松信氏によるとFalconはまた、マルチコアや大容量メモリ、それに対して比較的低速なディスクの組み合わせという「現代的」なハードウェア環境を活用するように設計されている。またInnoDBと比べ、「クラスタ索引を利用しない」「バイナリログの取得方法として、行ベースのレプリケーションのみをサポートする」といった違いがあるという。
Falconのメモリ領域は、大きく4つに分けられている。このうち最も重要な役割を担うのが「レコードキャッシュ」で、「できるだけ多くのレコードがメモリ上に載るようにし、高速に、少ないオーバヘッドでレコードの出し入れを行えるようにしている」(松信氏)
新たなストレージエンジン、Falconのアーキテクチャ(松信氏の資料より) |
また、MySQLはマルチスレッド型アーキテクチャを採用しているが、Falcon専属でバックグラウンドで動作するスレッドを割り当て、チェックポイントの実行やキャッシュの管理といった処理を行えるようにする。さらに、マルチコア環境での同時実行性を高めるため、mutexをラッピングして排他制御する。Read/Writeロックを導入することにより、処理の内容によっては、同時にほかのスレッドも実行できるようになるという。

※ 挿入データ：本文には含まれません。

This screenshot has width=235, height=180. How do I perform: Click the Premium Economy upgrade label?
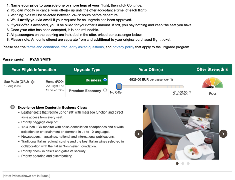[x=85, y=91]
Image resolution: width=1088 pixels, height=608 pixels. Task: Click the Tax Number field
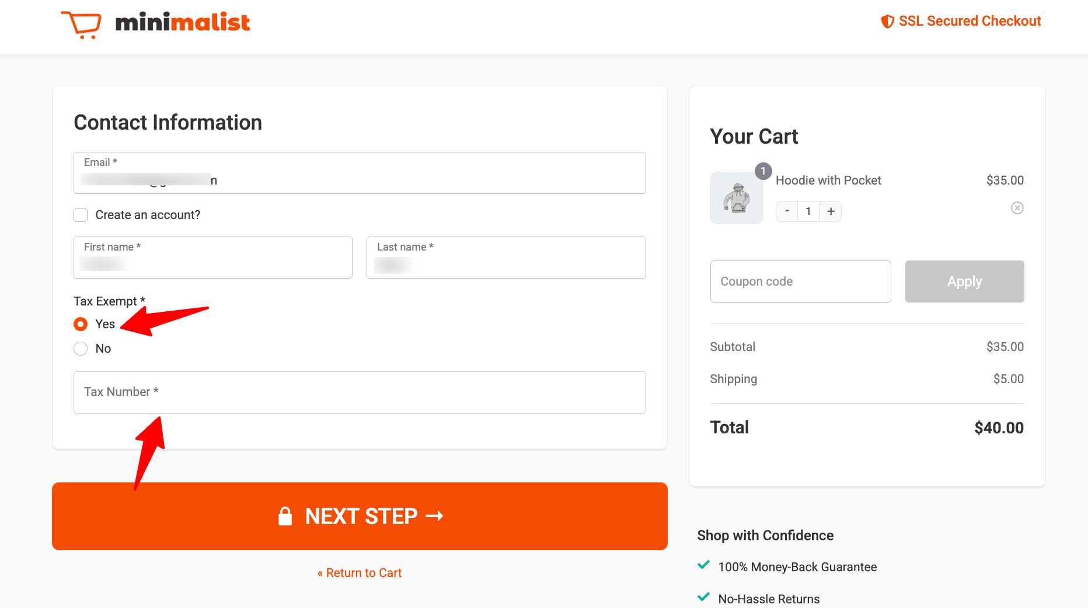point(360,392)
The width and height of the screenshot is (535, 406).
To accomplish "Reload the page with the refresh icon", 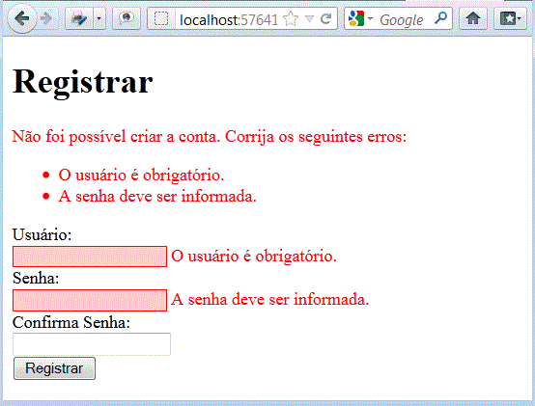I will [325, 18].
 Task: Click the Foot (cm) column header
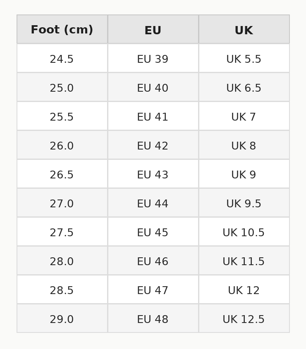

ほかにも、コミットされたデータしか書き込まないようにすることで、大量のバッチ処理におけるロールバックの高速化を図ったり、インデックス値を圧縮するなど、さまざまな特徴を持つという。
「Falconの根本的な思想として、メモリ上にできるだけたくさんのインデックスを置き、比較的速度の遅いI/Oはできるだけ減らそうという考え方がある」(松信氏)
細かなところでは、TEXT型とBLOB型とを別メモリ領域に管理する点も特徴だ。データ量の大きなTEXT型には専用のページキャッシュを割り当て、それ以外の列にはレコードキャッシュを用いることで、日記などのアプリケーションの読み込み効率を上げることができるという。
Sennaを使って日本語全文検索を可能に
2日目には、MySQLで日本語全文検索を可能にする取り組みについて、住商情報システムの池田徹郎氏がプレゼンテーションを行った。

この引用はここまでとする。